03 Ağustos 2020

Tümüyle yalnız olmak mı, yalnızlığı tümden yitirmek mi?

Seçmek zorunda olmamak ve kendime uygun bir kararda başkalarının varlığıyla yalnızlığı dengeleyebilmek büyük bir nimet gibi göründü gözüme...
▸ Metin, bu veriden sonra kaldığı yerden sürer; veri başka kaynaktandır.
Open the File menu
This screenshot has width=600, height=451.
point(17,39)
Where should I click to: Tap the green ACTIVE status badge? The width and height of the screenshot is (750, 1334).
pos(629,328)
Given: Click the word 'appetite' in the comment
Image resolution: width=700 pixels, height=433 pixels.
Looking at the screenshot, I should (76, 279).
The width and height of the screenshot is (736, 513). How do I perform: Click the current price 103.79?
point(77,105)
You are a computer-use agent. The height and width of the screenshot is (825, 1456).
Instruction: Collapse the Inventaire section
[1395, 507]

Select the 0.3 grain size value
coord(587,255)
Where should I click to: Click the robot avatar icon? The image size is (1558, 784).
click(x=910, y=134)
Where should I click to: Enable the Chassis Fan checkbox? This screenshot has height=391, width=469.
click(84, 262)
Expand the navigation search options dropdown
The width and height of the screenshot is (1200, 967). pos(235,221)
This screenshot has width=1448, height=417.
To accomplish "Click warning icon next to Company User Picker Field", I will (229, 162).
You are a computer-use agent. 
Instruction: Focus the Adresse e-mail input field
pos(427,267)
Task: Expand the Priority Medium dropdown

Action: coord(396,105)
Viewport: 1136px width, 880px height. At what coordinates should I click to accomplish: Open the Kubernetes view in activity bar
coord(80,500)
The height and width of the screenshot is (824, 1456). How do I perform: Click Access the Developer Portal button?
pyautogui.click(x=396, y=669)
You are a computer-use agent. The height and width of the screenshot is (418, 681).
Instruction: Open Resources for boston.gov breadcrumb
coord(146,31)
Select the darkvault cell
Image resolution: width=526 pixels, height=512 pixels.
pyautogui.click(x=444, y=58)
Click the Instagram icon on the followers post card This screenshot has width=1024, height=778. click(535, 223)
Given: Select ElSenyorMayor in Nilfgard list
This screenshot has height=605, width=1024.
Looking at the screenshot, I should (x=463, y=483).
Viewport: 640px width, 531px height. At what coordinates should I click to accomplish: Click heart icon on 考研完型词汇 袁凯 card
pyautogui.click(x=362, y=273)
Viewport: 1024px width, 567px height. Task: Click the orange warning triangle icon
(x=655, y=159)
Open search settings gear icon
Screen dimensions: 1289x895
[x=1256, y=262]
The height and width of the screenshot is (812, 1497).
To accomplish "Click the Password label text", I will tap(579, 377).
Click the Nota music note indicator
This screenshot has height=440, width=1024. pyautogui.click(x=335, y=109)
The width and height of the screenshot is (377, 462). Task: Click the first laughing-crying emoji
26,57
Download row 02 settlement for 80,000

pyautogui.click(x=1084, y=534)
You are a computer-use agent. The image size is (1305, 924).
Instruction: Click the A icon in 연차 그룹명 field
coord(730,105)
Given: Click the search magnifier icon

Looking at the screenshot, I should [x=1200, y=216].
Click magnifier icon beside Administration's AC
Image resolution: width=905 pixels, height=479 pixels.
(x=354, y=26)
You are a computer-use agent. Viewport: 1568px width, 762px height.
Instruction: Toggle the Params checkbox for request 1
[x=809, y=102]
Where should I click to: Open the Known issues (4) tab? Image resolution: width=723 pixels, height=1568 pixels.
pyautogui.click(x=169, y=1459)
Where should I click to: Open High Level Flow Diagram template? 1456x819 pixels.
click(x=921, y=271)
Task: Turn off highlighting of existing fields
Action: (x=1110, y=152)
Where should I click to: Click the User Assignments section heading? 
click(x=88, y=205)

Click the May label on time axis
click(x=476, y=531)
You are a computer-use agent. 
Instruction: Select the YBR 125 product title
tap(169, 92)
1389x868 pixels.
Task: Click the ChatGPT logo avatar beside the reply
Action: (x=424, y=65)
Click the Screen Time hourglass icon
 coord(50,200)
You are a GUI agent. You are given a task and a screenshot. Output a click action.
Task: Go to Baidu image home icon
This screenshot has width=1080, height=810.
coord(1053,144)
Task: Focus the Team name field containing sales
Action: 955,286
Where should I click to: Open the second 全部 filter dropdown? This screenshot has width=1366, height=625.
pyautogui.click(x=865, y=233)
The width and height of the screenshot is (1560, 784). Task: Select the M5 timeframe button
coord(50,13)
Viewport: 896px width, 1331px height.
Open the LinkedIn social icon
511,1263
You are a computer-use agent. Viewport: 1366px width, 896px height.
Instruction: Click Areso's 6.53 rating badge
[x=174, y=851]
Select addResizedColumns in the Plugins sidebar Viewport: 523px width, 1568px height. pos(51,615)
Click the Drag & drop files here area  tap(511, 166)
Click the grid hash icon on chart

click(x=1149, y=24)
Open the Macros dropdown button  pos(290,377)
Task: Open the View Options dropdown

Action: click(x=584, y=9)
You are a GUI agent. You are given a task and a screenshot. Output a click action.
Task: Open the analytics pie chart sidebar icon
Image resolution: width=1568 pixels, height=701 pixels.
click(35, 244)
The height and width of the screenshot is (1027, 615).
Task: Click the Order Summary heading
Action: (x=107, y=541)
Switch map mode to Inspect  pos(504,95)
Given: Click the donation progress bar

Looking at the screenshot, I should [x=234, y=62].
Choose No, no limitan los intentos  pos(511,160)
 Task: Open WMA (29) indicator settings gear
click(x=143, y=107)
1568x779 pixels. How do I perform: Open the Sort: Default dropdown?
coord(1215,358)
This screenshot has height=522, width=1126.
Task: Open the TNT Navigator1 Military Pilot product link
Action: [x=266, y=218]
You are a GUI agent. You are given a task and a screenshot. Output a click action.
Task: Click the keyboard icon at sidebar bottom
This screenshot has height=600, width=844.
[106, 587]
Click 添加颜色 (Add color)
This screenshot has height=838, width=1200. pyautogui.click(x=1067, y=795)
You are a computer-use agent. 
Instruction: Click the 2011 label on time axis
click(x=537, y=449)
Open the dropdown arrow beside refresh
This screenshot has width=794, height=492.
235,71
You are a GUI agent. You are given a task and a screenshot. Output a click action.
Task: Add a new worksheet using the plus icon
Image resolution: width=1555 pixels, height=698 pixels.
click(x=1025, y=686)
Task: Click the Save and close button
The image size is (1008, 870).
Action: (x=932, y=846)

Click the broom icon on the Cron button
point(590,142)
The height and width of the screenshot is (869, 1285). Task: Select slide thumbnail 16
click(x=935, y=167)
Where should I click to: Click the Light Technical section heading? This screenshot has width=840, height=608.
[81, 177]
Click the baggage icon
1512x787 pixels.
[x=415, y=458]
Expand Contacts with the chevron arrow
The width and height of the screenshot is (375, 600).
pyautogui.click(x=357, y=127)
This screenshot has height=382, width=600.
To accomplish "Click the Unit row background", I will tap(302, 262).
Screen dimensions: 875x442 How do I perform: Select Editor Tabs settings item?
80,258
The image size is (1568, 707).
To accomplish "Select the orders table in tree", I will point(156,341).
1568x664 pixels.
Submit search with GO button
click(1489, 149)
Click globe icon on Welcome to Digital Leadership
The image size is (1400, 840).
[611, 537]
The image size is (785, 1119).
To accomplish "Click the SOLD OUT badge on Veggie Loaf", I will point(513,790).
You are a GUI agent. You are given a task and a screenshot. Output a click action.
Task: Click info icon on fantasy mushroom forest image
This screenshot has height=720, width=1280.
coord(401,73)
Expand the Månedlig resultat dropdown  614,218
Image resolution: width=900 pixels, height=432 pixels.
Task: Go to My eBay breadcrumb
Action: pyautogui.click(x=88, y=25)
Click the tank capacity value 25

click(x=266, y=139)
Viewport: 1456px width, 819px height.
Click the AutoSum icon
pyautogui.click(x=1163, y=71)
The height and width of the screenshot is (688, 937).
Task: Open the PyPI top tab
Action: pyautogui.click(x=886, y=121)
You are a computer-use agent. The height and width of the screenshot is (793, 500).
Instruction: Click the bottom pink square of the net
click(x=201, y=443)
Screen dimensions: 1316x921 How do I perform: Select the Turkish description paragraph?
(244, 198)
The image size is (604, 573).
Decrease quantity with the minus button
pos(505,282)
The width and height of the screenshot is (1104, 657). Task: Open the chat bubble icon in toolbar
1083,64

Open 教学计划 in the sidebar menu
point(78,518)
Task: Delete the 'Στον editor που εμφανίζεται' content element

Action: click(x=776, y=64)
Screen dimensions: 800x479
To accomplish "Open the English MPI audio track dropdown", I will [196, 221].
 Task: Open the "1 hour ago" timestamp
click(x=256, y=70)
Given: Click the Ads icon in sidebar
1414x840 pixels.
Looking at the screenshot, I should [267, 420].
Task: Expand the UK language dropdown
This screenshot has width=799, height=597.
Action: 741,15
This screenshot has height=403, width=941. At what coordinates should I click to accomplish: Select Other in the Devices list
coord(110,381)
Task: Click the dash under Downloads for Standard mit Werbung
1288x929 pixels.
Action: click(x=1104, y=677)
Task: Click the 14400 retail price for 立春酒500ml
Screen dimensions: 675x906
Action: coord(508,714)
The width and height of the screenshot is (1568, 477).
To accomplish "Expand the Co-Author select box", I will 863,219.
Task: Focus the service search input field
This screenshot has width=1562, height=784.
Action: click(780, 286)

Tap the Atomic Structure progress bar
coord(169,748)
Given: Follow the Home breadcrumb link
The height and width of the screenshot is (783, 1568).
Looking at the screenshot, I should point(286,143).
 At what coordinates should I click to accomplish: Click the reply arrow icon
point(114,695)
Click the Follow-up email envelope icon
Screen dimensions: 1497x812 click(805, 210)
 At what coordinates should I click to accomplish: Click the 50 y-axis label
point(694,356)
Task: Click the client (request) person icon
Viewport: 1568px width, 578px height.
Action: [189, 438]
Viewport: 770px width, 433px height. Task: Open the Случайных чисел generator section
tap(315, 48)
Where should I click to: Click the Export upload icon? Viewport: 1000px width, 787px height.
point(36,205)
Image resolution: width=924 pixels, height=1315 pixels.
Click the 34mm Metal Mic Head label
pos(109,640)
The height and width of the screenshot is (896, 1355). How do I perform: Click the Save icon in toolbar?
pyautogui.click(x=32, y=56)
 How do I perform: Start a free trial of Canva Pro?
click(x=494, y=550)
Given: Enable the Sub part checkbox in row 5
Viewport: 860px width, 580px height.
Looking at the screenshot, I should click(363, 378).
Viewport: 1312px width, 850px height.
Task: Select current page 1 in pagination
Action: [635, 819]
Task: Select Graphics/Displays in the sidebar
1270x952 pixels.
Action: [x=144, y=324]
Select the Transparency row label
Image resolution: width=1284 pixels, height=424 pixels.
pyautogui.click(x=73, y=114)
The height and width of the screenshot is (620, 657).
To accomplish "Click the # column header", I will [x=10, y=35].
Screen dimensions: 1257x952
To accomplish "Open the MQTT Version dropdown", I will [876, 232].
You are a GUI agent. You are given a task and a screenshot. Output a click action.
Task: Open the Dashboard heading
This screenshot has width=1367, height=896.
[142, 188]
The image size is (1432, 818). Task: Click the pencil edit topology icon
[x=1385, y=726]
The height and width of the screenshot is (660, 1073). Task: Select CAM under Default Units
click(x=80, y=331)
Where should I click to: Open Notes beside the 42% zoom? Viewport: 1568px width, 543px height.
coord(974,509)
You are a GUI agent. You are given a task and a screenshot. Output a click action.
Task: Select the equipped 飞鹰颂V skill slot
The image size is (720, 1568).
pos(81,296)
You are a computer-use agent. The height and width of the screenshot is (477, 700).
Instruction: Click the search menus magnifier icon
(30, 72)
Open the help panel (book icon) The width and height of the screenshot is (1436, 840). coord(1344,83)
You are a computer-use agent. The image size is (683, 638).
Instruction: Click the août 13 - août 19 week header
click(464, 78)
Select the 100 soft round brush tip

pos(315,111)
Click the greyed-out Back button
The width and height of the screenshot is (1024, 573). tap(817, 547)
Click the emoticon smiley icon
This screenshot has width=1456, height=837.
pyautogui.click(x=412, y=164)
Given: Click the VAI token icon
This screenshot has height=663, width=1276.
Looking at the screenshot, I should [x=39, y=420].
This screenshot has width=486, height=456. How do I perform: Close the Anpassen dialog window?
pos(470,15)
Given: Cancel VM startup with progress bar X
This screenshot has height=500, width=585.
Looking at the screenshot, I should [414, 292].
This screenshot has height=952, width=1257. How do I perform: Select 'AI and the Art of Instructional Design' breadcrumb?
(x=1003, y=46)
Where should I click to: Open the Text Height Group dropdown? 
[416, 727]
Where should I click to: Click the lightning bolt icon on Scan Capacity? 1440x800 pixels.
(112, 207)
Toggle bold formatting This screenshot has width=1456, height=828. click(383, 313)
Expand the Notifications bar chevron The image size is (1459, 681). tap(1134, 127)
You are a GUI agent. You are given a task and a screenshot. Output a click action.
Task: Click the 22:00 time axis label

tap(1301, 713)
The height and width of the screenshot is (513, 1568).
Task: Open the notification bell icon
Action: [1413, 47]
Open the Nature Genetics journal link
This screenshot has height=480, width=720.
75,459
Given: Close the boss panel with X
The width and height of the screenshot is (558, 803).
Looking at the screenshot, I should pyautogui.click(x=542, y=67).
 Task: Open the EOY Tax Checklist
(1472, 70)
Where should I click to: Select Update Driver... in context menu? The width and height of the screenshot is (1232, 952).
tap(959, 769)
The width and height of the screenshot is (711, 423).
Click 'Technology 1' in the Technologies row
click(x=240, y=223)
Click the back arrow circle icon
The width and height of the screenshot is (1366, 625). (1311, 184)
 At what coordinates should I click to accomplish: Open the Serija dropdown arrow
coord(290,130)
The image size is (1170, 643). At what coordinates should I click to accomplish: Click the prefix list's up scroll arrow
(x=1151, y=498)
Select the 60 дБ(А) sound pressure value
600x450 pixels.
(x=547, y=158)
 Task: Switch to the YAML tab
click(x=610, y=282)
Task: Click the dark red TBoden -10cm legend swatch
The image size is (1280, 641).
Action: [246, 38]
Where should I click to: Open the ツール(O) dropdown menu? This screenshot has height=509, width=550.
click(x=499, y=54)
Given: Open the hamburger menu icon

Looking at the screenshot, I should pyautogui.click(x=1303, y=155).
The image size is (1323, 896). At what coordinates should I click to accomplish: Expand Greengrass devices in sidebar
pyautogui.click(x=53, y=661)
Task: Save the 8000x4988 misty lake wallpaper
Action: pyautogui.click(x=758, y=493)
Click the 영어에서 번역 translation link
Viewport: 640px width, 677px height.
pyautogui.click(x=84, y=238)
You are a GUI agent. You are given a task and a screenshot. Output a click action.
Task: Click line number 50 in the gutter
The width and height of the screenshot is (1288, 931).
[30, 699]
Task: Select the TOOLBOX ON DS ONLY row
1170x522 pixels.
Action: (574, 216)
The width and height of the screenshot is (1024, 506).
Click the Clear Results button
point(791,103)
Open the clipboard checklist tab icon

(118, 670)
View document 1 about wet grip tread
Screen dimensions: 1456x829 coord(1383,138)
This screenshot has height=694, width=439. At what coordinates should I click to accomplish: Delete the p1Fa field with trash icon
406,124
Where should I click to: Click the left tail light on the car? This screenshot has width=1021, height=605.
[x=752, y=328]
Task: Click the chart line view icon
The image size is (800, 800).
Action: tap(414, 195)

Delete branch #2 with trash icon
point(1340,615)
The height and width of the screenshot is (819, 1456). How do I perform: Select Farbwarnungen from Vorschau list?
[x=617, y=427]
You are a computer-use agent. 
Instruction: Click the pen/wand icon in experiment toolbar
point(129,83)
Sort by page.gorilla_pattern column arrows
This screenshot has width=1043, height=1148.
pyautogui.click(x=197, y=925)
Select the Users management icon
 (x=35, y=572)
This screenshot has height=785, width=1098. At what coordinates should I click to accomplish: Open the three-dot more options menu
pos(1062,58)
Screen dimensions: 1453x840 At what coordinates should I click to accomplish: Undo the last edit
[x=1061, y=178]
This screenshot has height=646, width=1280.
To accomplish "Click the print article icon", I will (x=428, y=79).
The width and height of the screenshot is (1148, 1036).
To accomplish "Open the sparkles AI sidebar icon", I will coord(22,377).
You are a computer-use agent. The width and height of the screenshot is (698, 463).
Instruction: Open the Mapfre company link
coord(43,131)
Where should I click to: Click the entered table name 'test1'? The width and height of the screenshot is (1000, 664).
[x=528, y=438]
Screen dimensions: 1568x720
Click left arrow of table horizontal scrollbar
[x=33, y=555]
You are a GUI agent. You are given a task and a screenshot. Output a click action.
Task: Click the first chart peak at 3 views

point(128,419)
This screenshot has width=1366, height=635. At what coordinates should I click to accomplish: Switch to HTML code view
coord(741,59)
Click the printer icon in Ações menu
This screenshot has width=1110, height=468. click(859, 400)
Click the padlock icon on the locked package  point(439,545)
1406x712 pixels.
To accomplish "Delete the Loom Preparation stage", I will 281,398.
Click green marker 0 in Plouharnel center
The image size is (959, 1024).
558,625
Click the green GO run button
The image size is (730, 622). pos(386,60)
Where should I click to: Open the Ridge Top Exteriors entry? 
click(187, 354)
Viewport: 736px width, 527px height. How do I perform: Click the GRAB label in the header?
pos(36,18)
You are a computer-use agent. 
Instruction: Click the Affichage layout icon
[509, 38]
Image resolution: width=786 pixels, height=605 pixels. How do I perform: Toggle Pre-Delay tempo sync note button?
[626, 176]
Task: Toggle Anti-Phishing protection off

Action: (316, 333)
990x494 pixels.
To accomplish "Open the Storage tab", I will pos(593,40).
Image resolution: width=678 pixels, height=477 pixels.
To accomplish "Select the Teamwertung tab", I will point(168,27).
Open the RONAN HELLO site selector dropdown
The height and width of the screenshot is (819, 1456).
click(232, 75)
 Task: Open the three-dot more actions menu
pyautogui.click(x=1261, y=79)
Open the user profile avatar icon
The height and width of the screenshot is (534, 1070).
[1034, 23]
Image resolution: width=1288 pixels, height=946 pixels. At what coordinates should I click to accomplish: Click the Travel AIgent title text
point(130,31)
Resme yeteneği olanlara karşı (o kişiyi sevme ya da uzak hissetme dereceme göre) özenme, imrenme, kıskanma ya da haset etme gibi bir şeye benim sahip olmayıp başkasının sahip olması durumunda ortaya çıkabilecek olan değişik duygular beslerim. O akşam arkadaşımı atölyesinde bir çocuk hevesiyle çalışırken izliyordum. Salonun her yeri kullanılıp oracığa bırakılmış gibi duran boya tüpleri ve inceltici şişeleriyle doluydu. Çeşitli uzunluk ve kalınlıkta fırçalar kimi masanın üstünde, kimi şövale kenarında, kimi kavanoz benzeri bir cam kapta kullanılmak için sıralarını bekliyorlardı. Koltuklar henüz tamamlanmamış resimlerin bulunduğu kâğıt, tuval ve kartonlarla kaplıydı. Arkadaşım, üzerinde bir çalışma önlüğü, bir şeyi hatırlamaya çalışır gibi önündeki mukavvaya bakıyordu. Ben de oturmak için zar zor bir karış yer bulmuş, sanatsal yaratıcılığın kendini ifade edişine tanık olmanın keyfini çıkarıyordum. Dalgın ressam, kullandığı boyalarla sıvanmış eliyle kazaen tişörtüme dokunduğunda bile bunu sanatın sıradanlığa hoş bir dokunuşu, ilhamın hayatıma kattığı bir renk telakki ederek canımı sıkmadım. Nezaket gereği değil de hakikaten canım sıkılmadığı için "boş ver" diyebildiğime ayrıca memnun oldum, zira bazen böyle ufak şeyleri kafaya taktığım ve taktığıma memnun olmasam da takmaya devam ettiğim olur.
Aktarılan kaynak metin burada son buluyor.